Consecuente con este mandato, Fernández Madrid envió una misiva que no le llegó a Morillo porque sus portadores fueron interceptados por tropas al mando del coronel Serviez, sobreviviente de Cachirí. Decía uno de sus apartes: “Persuadido como estoy que la religión y la política aconsejan poner término a los males y horrores de una guerra indefinida, yo espero que Vuestra Excelencia me remita los salvoconductos necesarios para los comisionados que estoy pronto a enviar para transar nuestras diferencias de un modo pacífico y conforme a los intereses de la monarquía española y de este Reyno” (11).
En Santafé ya sentían la presencia de las tropas de Morillo, que avanzaron por los cuatro costados. El temor hizo presa en cada casa de sus históricos moradores, quienes disolvieron el Congreso y prepararon sus ropas para recibir con fasto las tropas del Rey. Fernández Madrid se replegó a Popayán con la esperanza de resistir con apoyo de los patriotas de Quito. Y el pueblo, consumido por el escepticismo producido por una política que no los tiene en cuenta, aguardó en silencio.
En sus mentes no hubo olvido de la disolución de los resguardos ni del incumplimiento con la libertad ofrecida a los esclavos que lucharon con Nariño. Mucho menos, de la negativa del Congreso Federal, presidido por Camilo Torres –abogado de los plantadores esclavistas de Popayán–, “a discutir el régimen de ‘libertad de partos’ y no reconocer la manumisión de los esclavos que Nariño llamó a sus filas en la Campaña del Sur” (12).
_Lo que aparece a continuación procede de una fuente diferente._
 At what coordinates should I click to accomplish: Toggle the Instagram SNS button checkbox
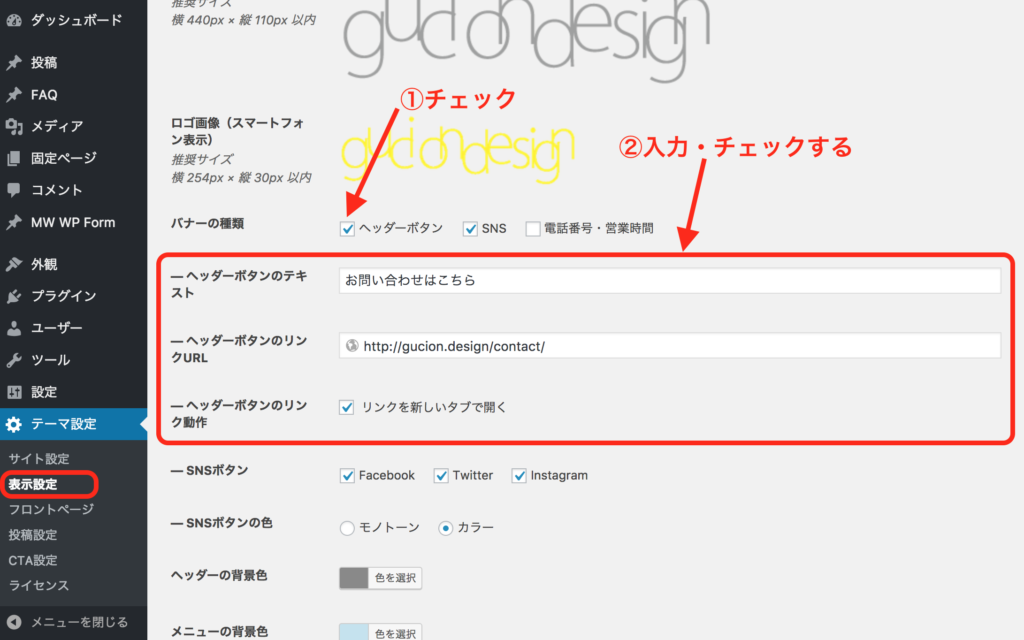[519, 476]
Antonio Villavicencio, preso. Inconsecuencia sin tomar en cuenta que los españoles ofrecían tal libertad a los esclavos que se les unían y a quienes “aseguren y presenten algún cabecilla o jefe revolucionario al que pertenezcan, [a quien] se le concederá su libertad, una gratificación pecuniaria y además serán considerados conforme a los méritos que contraigan en la prisión del sujeto” (13). Esta política de estímulos y dádivas permitió logros como la captura de Antonio Villavicencio, general de brigada, hecho prisionero el 30 de abril de 1816 por sus esclavos en Honda, en su hacienda La Egipcíaca.
Así, en medio de estas contradicciones, incapacidades políticas y defensa de intereses individuales, las tropas realistas llegaron a las goteras de Santafé. El primero que arribó, recibido con honores, fue el coronel Miguel de Latorre, quien entró triunfante el 4 de mayo de 1816. Asombrado con el espectáculo de una oligarquía totalmente realista, concedió indulto amplio y generoso, medida que desautorizó pocos días después Morillo, quien ingresó a la capital del Virreinato el 26 de mayo.
Las familias prestantes de Santafé, las mismas opuestas a que el Virrey y su esposa fueran a la cárcel en los días posteriores al 20 de julio de 1810, ahora decoraron las entradas de la capital de tal manera, y con tal recepción, que no quedó duda de sus apetencias. Sus esposas, que en el levantamiento veintejuliero salieron en desagravio de la Virreina, ahora hacían de amazonas en sus mejores caballos, en comitiva para recibir a Su Excelencia Pablo Morillo. Nada de esto valió.
Pablo Morillo, que aprovechó sus días en Cartagena para recapitular información, precisó más datos en los archivos intactos que encontró en Santafé. Con las actas del Congreso en sus manos y colecciones completas de los periódicos de aquellos años, elaboró una lista exacta de quienes se habían rebelado de una u otra manera contra el Rey. Seguro de unos y otros, constituyó los tribunales encargados de juzgar a los ‘insurgentes’ y de dictar sentencias.
Dichos tribunales fueron: “el Consejo Permanente de Guerra, integrado por jueces militares y a cuya jurisdicción correspondían los juicios de los ‘cabecillas’; el Consejo de Purificación, ante el cual debían comparecer los sindicados con responsabilidades menores y cuyo estatuto lo facultaba para conceder indultos, mediante el pago de multas, graduadas según la naturaleza de la culpa; y la Junta de Secuestros, a la que competía el embargo preventivo de los bienes de todos los sindicados y la confiscación, a favor de la Corona, de las propiedades y haberes de quienes se hallaran culpables” (14).
Época de terror. Con la lista de todos los detenidos “comenzaron esos meses sombríos, razonablemente calificados […] como época del terror […], ola de violencias y arbitrariedades que resultaban tanto más injustificadas y absurdas cuanto que sus víctimas fueron centenares de personas que habían dado muestras inequívocas de su voluntad de colaboración con las autoridades españolas” (15), sin peligrosidad para la causa realista.
Así, con las descargas de armas sonando en la ciudad, el pánico se apoderó de las familias más pudientes. Todas a una acudieron ante el “Pacificador”, quien no se rectificó de su decisión y de sus órdenes.
Con el efecto del terror en todo el país, con las dispersas y pequeñas fuerzas militares que aún resistían, sobre todo en el Llano, y sin quien liderará la resistencia nacional, La Nueva Granada se hunde en la desolación. Ya vendría la hora del mando único nacional.